Harare – Tongaat Hullet’s Zimbabwe’s operations have reported a decline in operating performance in the first six months of the year, recorded in its calender year as half year 2018.
The underperformance feeds into broader group’s lower performance for the half which has caused some adverse investor reaction on the JSE.
In its half year results published recently Tongaat Hullet said its Zimbabwe sugar operations generated an operating profit of R537 million before cane revaluations for the six months ended September 30, 2018 which compared to an operating profit of R580 million realised in 2017.
Tongaat did not shed more light on the operation’s performance decline. Hippo which is listed on the ZSE is due to release its results and more light is likely to be shed then.
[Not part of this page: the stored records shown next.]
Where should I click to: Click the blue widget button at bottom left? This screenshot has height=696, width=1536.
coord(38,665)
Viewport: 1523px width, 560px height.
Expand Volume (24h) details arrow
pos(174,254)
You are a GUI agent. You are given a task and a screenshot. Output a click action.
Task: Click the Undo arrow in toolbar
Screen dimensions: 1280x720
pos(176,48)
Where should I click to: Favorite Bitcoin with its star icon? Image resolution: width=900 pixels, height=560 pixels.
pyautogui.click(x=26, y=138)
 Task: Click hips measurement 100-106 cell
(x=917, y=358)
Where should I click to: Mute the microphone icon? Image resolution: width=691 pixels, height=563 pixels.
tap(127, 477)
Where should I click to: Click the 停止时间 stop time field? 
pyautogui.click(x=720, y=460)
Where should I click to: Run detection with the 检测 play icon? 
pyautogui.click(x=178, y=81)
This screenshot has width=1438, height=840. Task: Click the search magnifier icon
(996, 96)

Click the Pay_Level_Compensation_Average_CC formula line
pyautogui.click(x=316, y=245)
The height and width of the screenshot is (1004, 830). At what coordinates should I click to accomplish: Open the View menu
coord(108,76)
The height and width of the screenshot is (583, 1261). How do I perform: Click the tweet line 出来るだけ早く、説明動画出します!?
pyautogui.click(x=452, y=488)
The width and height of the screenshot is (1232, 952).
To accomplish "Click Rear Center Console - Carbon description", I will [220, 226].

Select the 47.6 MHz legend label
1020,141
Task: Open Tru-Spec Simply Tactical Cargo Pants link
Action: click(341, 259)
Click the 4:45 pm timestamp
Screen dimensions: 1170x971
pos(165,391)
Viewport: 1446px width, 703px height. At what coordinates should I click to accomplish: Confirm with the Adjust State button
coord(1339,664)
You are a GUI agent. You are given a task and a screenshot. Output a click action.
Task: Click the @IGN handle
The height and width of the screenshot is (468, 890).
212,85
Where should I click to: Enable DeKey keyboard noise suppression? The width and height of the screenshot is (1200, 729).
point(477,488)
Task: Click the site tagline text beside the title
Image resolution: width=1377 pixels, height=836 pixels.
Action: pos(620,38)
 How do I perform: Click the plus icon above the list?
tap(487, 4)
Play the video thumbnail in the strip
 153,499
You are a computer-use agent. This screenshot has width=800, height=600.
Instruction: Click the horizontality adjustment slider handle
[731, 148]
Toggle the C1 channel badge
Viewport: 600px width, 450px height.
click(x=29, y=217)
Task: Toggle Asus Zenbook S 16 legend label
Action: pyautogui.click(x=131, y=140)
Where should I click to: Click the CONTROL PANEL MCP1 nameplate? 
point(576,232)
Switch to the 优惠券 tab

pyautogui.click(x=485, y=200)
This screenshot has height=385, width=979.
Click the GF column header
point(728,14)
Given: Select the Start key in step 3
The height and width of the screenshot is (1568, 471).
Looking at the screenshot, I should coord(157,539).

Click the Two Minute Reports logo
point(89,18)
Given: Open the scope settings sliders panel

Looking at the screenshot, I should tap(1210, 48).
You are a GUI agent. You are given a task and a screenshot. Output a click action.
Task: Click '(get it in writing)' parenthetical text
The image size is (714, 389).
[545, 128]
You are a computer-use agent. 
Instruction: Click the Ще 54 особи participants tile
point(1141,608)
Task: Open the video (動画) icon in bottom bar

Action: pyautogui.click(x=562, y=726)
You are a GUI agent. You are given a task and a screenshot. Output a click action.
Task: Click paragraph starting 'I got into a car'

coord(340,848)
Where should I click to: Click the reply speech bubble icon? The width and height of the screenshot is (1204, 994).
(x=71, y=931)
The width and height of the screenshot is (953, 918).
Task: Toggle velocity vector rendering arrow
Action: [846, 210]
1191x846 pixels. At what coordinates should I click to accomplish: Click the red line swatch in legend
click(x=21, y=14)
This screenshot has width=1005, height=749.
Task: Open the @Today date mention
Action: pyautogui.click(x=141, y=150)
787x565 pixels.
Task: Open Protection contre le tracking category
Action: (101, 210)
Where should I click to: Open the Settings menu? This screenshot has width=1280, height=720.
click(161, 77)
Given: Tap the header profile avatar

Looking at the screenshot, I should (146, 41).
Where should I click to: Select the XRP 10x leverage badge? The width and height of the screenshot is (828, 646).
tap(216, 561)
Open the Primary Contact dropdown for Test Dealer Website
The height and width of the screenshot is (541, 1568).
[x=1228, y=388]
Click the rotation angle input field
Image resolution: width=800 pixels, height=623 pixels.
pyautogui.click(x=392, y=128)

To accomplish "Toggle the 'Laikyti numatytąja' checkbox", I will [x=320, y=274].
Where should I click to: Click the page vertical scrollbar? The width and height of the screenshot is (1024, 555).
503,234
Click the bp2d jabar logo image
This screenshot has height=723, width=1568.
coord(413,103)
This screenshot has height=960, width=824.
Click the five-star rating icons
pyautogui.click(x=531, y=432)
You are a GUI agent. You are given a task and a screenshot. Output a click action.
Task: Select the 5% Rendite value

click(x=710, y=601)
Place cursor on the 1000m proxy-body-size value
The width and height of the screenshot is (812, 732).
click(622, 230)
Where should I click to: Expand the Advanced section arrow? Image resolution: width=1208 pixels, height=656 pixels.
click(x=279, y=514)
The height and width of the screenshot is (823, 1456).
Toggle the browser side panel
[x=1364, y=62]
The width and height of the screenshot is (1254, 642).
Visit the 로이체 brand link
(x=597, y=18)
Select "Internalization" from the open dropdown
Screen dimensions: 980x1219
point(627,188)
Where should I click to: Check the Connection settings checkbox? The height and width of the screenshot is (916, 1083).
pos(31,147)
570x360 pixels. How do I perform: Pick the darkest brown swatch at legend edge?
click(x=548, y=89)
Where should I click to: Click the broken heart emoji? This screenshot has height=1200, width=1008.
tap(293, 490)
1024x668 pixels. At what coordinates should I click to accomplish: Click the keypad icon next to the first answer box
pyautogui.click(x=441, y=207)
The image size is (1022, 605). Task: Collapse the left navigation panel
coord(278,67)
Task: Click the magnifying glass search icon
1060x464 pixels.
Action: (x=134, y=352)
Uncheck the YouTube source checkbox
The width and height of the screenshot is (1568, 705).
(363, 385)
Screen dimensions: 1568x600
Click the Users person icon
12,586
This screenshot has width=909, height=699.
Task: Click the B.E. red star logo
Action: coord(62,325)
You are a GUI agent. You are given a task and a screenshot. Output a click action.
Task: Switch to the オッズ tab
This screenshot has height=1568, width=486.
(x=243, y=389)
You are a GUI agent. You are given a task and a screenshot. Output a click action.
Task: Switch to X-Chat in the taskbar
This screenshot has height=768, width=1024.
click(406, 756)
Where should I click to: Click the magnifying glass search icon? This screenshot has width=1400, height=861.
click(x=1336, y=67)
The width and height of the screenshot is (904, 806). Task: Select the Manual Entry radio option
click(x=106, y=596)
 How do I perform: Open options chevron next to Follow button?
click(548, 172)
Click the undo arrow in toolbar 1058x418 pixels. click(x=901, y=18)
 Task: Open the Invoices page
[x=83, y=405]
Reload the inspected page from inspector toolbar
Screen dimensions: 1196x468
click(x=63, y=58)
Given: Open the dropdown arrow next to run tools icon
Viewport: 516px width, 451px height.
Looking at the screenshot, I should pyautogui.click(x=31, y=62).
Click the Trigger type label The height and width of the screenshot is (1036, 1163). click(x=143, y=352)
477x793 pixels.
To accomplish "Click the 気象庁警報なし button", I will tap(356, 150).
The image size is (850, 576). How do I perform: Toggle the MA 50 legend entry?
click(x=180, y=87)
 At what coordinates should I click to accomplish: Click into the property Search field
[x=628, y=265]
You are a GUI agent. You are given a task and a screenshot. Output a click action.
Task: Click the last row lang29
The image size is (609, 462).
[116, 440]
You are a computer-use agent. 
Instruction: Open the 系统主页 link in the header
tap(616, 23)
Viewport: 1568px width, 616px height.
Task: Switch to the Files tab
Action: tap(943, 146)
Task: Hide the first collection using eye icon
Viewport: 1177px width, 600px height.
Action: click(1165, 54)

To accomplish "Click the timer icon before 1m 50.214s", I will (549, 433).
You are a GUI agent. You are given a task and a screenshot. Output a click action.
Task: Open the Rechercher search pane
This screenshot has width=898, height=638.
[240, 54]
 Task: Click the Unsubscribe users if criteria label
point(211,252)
Tongaat Hulett’s sugar operations in Zimbabwe comprise the wholly owned Triangle Sugar operation and its 50.3 percent holding in Hippo Valley Estates.
Tongaat said increased water availability and the accelerated sugarcane root replanting programme have improved cane yields and resulted in sugar production of 306 000 tons compared to 280 000 tons the prior year.
It said strong growth in local market sugar sales continued. Liquidity constraints in the local market have resulted in considerable cost-push inflationary pressure. After adjusting for cane valuations, operating profit was R319 million compared to R358 million last year.”
Elsewhere the Group said it encountered significant challenges during the six months ended 30 September 2018.
Operating profit for the period of R530 million was 64 percent below the R1.71 billion earned in the six months ended 30 September 2017.
Tongaat said a dividend payment of R114 million was received from Triangle in Zimbabwe, bringing the total dividend received since the beginning of September 2017 to R372 million and a process to remit a further dividend from Zimbabwe is currently underway.
Going forward the Group said, the Tokwe-Mukosi dam has secured the availability of bulk water for irrigation for the next two years.
“The additional production will support higher export sales into regional deficit markets at premium prices. Recently, a favourable outcome was reached with the government providing Tongaat Hulett with security of tenure over its assets in Zimbabwe and outlook on operations remains positive.”
In the period under review, the Company said operating profit from the starch and glucose operation benefitted from lower maize costs.
Additionally, Tongaat said the difficult local market conditions experienced by the sugar operations in South Africa and Mozambique during the second half of 2017/18 continued into the first half of 2018/19, with a resultant negative impact on both revenue and cane valuations.